Pojawiają się znaki zapytania co do dostępności Shubmana Gilla ze względu na sztywny kark, ale nie powinno to niepokoić Gautama Gambhira & Co. Mają dwóch odpowiednich zmienników w postaci Sarfaraza Khana i Dhruva Jurela, którzy mogą wywrzeć taki sam wpływ na mecz. Jeśli chodzi o meloników z Nowej Zelandii, poza Timem Southee, kręgle z pewnością brakuje głębi. Czas pokaże, czy Ajaz Patel może wywrzeć wpływ, ponieważ zdobył 17 bramek w serii 2021 w dwóch meczach, w tym 10 bramek w Bombaju.

Tak naprawdę jest on jedynym poważnym zagrożeniem, jeśli spojrzeć z daleka. Ale z drugiej strony same jego bramki nie pomogą, ponieważ Indie również wygrały ten mecz w Bombaju w przekonujący sposób.

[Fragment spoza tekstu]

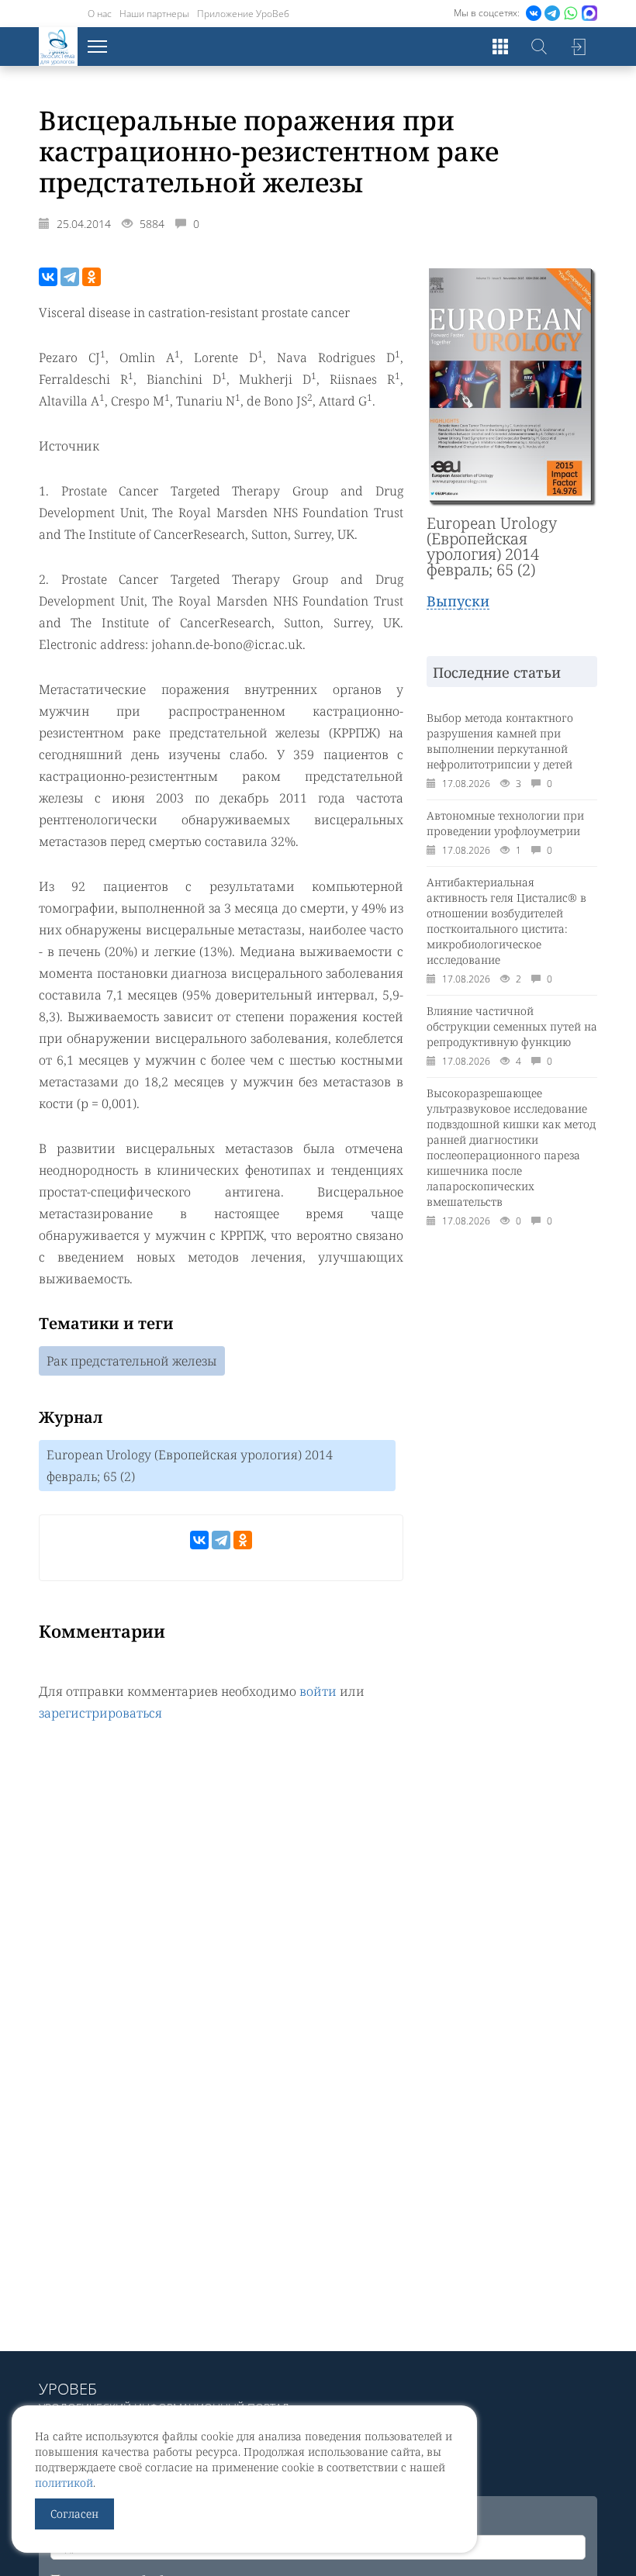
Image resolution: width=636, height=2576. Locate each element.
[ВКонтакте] (48, 277)
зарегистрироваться (100, 1712)
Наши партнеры (154, 13)
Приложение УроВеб (243, 13)
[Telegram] (69, 277)
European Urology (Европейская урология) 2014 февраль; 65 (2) (190, 1465)
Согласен (74, 2513)
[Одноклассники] (91, 277)
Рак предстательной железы (132, 1360)
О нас (100, 13)
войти (318, 1691)
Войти (577, 46)
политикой (64, 2482)
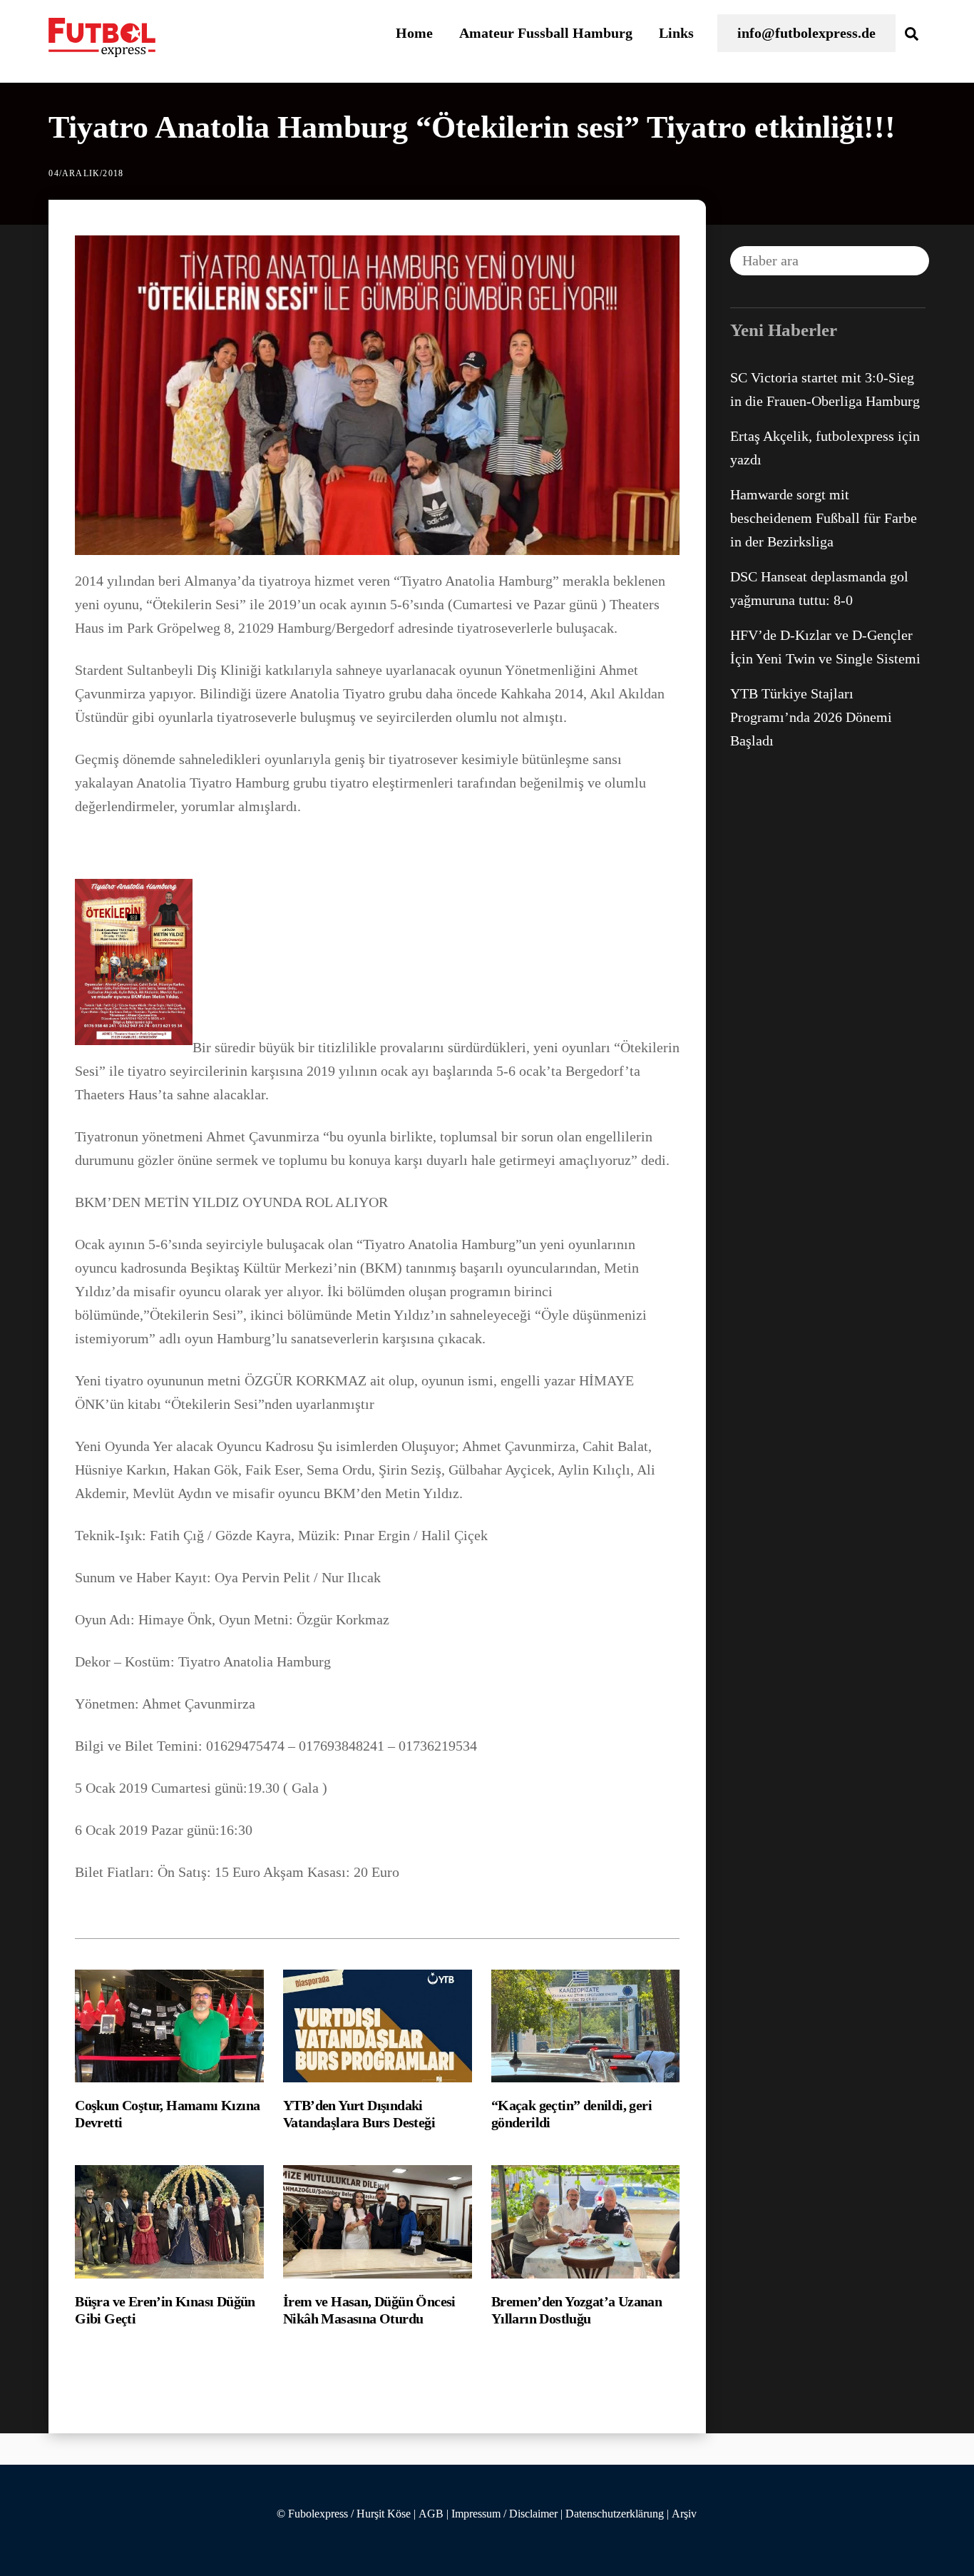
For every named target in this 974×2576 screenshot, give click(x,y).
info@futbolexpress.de (806, 33)
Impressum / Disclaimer (504, 2514)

Rohit Sharma i Virat Kohli chcieliby utrzymać formę

Trzeba przyznać, że Indie będą w kłusie gonić za swoim 18. zwycięstwem w serii Test u siebie. Tuż przed najważniejszym trofeum Border-Gavaskar zespół chciał również, aby Rohit Sharma i Virat Kohli wrócili do formy, a duet już dawno powinien to zrobić. W ośmiu tegorocznych testach kapitan Rohit zdobył zaledwie 497 obiegów, średnio 35, podczas gdy Kohli w trzech spotkaniach zdobył 157 okrążeń.

Indie Prawdopodobna XI:

Rohit Sharma, Yashasvi Jaiswal, Virat Kohli, Sarfaraz Khan, Rishabh Pant, KL Rahul, Ravindra Jadeja, R Ashwin, Mohammad Siraj, Akash Deep, Jasprit Bumrah.

Nowa Zelandia Prawdopodobna XI:

Tom Latham, Devon Conway, Will Young, Rachin Ravindra, Daryl Mitchell, Tom Blundell, Glenn Phillips, Mitchell Santner/Matt Henry, Matt Henry, Will O’Rourke, Ajaz Patel.